Mit wenigen Schritten stand er neben der Mederi, die ihm gerade bis zu den Schultern reichte. „Nun, dann hat er wirklich allen Grund zur Freude, wenn er eine Woche hier war."

Ein kleines Lächeln verzog den Mund der Frau und Joakim sah den Schalk in ihren Augen funkeln. „Nein, der kleine Fratz ist erst heute Morgen vom Baum gefallen."

'Das ist unmöglich', dachte Joakim. Er wusste aus der einen oder anderen Selbsterfahrung, dass Mederi Brüche niemals auf einmal heilten. Es zehrte zu sehr an den Kräften ihrer Emendi und falls ein Notfall eintreten sollte, wären deren Magiereserven vollkommen erschöpft. Aber noch bevor Joakim die Heilerin das fragen konnte, drehte sie sich um und winkte ihn hinter sich her.

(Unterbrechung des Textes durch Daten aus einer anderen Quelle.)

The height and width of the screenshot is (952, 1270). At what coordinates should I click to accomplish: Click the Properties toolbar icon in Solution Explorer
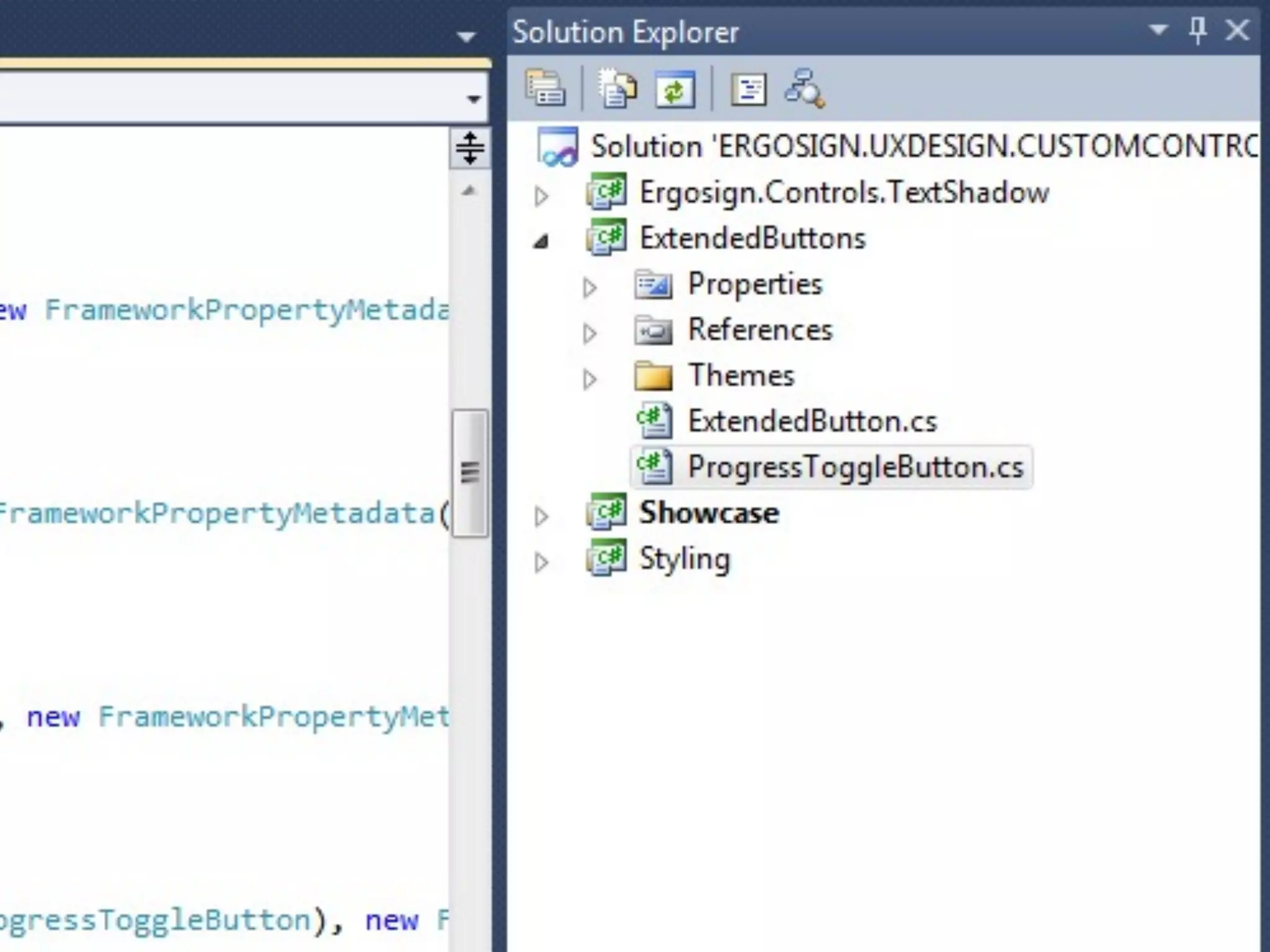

„Kommen Sie, Sie wollten doch zu der jungen Lady."

Unschlüssig folgte Joakim ihr den Gang hinunter. Doch er hatte kaum zwei Schritte getan, als ein geradezu elektrisierendes Prickeln über seine Haut strich und ihm einen Schauer den Rücken hinunterjagte.

'Hier ist eindeutig Magie im Spiel – viel Magie.' Als sie schließlich an einem der Krankensäle ankamen, war Joakim von unbändiger Neugier gepackt.

„Warten Sie einen Augenblick hier", wies die Mederi ihn an und trat hinter einen der vielen Vorhänge. „Cassie, da ist ein Freund von dir."